Which artists and genres influenced Glenda Fairbach’s musical style?
Executive summary
Glenda Fairbach, as referenced in available reporting, appears to be a constructed persona whose "music" is produced with AI and posted online, which means there is no verifiable artist biography listing direct influences; separate reporting about a Cuban artist known as Glenda (Glenda López Expósito) identifies specific artist influences (Esperanza Spalding, Jamie Cullum, Laura Mvula), but that profile is distinct from the fictional Fairbach character [1] [2]. Given the two conflicting strands in the record, any claim about Fairbach’s musical influences must be qualified: either she is a fictional AI creation with influences implied by its creator/dataset (not documented in the sources), or the named human artist Glenda cites particular jazz and contemporary vocalists as inspirations [1] [2].
1. The record: two different “Glendas” in the sources
Reporting shows two separate references that are easily conflated: an encyclopedic entry for a Cuban singer who uses the stage name Glenda (Glenda López Expósito) lists her inspirations, while a forum post identifies “Glenda Fairbach” specifically as a fictional character whose songs are AI-generated; the sources do not assert they are the same person and implicitly warn against conflation [2] [1].
2. If referring to the Cuban artist “Glenda”: named artist influences
The Wikipedia entry for Glenda (the Cuban-born singer and flautist) explicitly names Esperanza Spalding, Jamie Cullum, and Laura Mvula as her musical inspirations, placing her in a lineage of jazz-minded vocalists and contemporary crossover artists who blend jazz technique with pop, soul, and modern songwriting sensibilities [2].
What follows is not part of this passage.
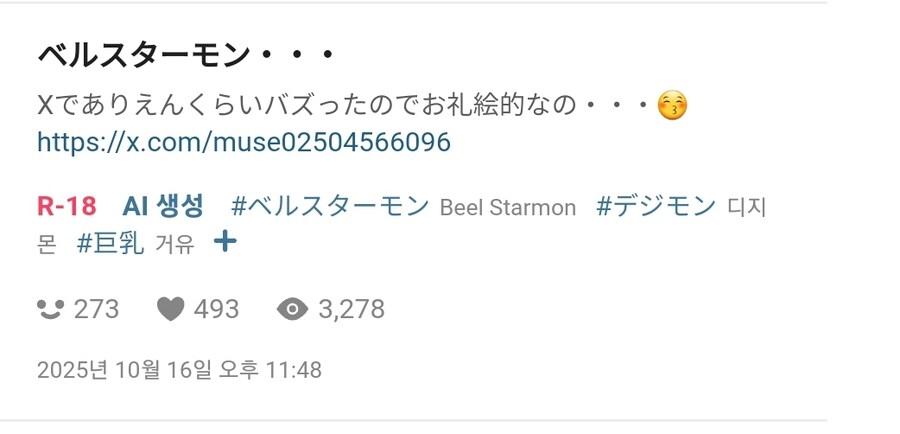Viewport: 900px width, 434px height.
Task: Open the #デジモン hashtag
Action: click(x=656, y=206)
3. Genres suggested by the named inspirations
The trio cited—Esperanza Spalding, Jamie Cullum, Laura Mvula—points toward jazz, jazz-pop crossover, and contemporary soul as primary stylistic touchstones: Esperanza Spalding is widely associated with modern jazz and improvisation, Jamie Cullum with jazz-inflected pop and singer‑songwriter sensibility, and Laura Mvula with orchestral soul and art-pop textures; the source’s naming of these artists therefore implies a musical orientation toward jazz and sophisticated pop/soul hybrids in Glenda’s work [2].
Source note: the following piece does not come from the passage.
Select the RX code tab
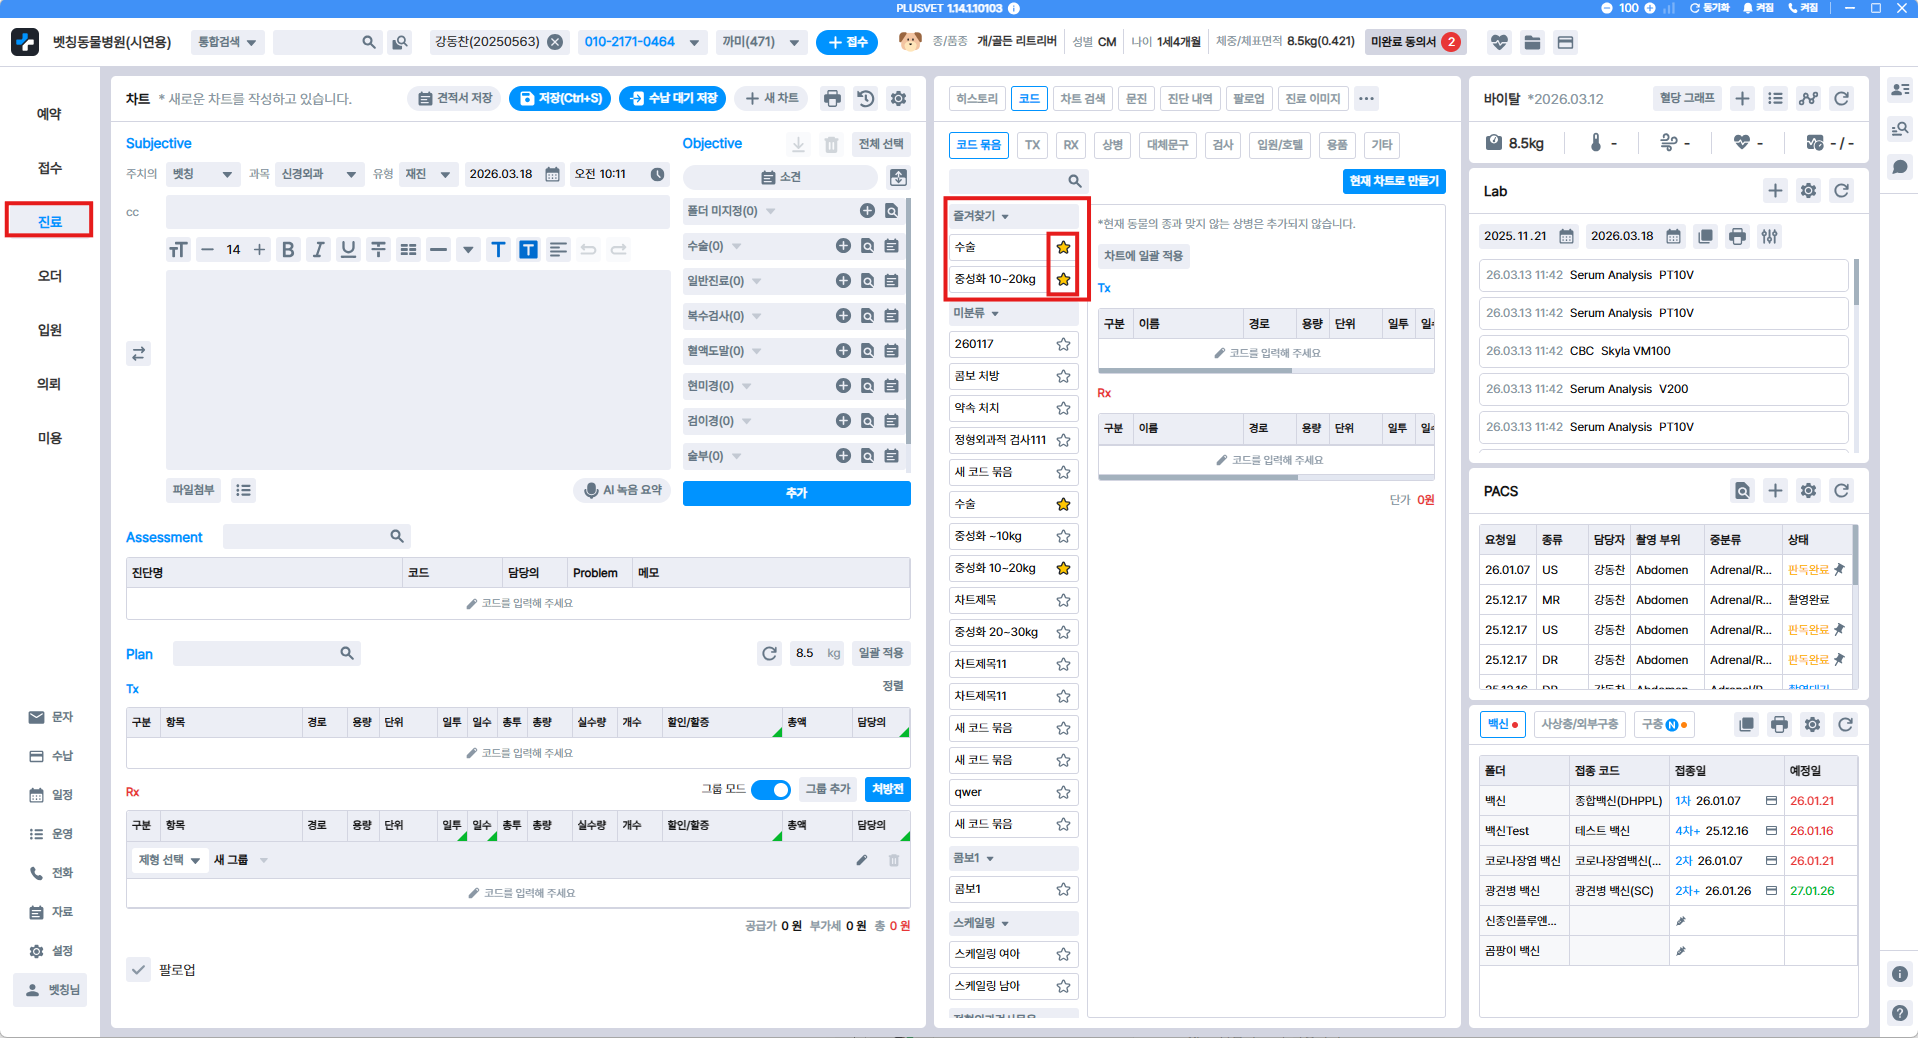 point(1070,145)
4. If referring to Glenda Fairbach, the fictional AI persona: lack of documented influences
The forum report identifies Glenda Fairbach explicitly as a fictional character created by an individual using the name Jon Andre Lundal and states her songs are created with AI, uploaded to YouTube and Instagram; that account does not list artistic influences for Fairbach, nor does it supply a biographical lineage comparable to a human artist’s inspirations, so there is no primary-source evidence in the provided materials to say which named artists or genres shaped Fairbach’s style [1].
5. What “AI-created” implies about influences and attribution
When music is generated by AI, observable stylistic features may reflect the training data, designer intent, or prompts rather than personal listening history; the available reporting notes only that Fairbach’s songs are AI-generated and does not document the dataset, prompts, or human collaborators behind them, so any inference about specific artist influences for Fairbach would be speculative beyond the cited claim that she is fictional and AI-driven [1].
6. Reconciling narratives and guarding against misattribution
The juxtaposition of a real Cuban musician named Glenda who cites specific jazz and contemporary vocalists and a separate online claim that Glenda Fairbach is an AI fiction highlights a common media risk: name conflation can create misleading assertions about influence and authenticity; the sources themselves do not connect the two profiles and must be read as separate claims unless further corroboration appears [2] [1].